Come diventare un farmacista in Italia

Se sogni di lavorare in farmacia, la strada da seguire è chiara ma impegnativa. Per esercitare la professione di farmacista in Italia, è obbligatorio ottenere prima la laurea magistrale a ciclo unico in Farmacia o in Chimica e Tecnologie Farmaceutiche (CTF), un percorso di cinque anni che combina chimica, biologia, farmacologia e legislazione sanitaria.

Una volta concluso il percorso universitario, non si diventa subito farmacista. È necessario superare un esame di Stato nazionale, che abilita all’esercizio della professione. Questo esame è essenziale: senza di esso, non si può iscriversi all’albo professionale dei farmacisti.
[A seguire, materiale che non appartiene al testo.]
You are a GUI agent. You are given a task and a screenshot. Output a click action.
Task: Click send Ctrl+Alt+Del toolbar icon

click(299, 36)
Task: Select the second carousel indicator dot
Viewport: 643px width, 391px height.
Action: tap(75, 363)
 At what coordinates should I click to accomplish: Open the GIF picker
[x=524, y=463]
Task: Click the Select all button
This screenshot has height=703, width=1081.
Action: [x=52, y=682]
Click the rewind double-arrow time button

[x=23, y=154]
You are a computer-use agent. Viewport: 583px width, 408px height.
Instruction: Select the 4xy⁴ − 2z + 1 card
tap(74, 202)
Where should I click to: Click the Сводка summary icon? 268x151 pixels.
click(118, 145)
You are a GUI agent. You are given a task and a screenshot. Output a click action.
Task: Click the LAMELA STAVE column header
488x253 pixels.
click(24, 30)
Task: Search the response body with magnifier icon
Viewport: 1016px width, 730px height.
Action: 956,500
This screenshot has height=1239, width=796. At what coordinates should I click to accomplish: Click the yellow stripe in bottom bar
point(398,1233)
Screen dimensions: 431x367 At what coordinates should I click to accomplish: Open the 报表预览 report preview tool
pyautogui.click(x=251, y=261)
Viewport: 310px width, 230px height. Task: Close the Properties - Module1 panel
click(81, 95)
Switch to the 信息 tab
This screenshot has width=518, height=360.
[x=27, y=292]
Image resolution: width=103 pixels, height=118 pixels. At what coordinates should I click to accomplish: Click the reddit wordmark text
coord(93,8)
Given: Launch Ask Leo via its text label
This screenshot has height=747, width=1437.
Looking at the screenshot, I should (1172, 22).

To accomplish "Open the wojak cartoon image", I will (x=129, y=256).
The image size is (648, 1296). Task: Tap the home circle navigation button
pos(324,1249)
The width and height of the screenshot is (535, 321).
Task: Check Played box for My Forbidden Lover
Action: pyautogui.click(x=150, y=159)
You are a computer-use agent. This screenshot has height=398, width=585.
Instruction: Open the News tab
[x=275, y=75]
Con la laurea e l’abilitazione in mano, le opportunità si aprono. Si può lavorare in una farmacia comunale o privata, in una parafarmacia (con alcune limitazioni), in un laboratorio galenico, oppure proseguire la carriera nell’industria farmaceutica, nella ricerca o nel controllo qualità.

È importante sapere che il ruolo del farmacista va ben oltre la semplice vendita di medicinali. Oggi è un punto di riferimento per la salute della comunità: fornisce consigli, gestisce farmaci da banco, monitora terapie e collabora con medici e strutture sanitarie.

Se sei motivato e appassionato di scienze, studiare Farmacia o CTF può aprirti le porte a una carriera stabile e significativa. Il percorso richiede impegno, ma il risultato è una professione rispettata e sempre necessaria.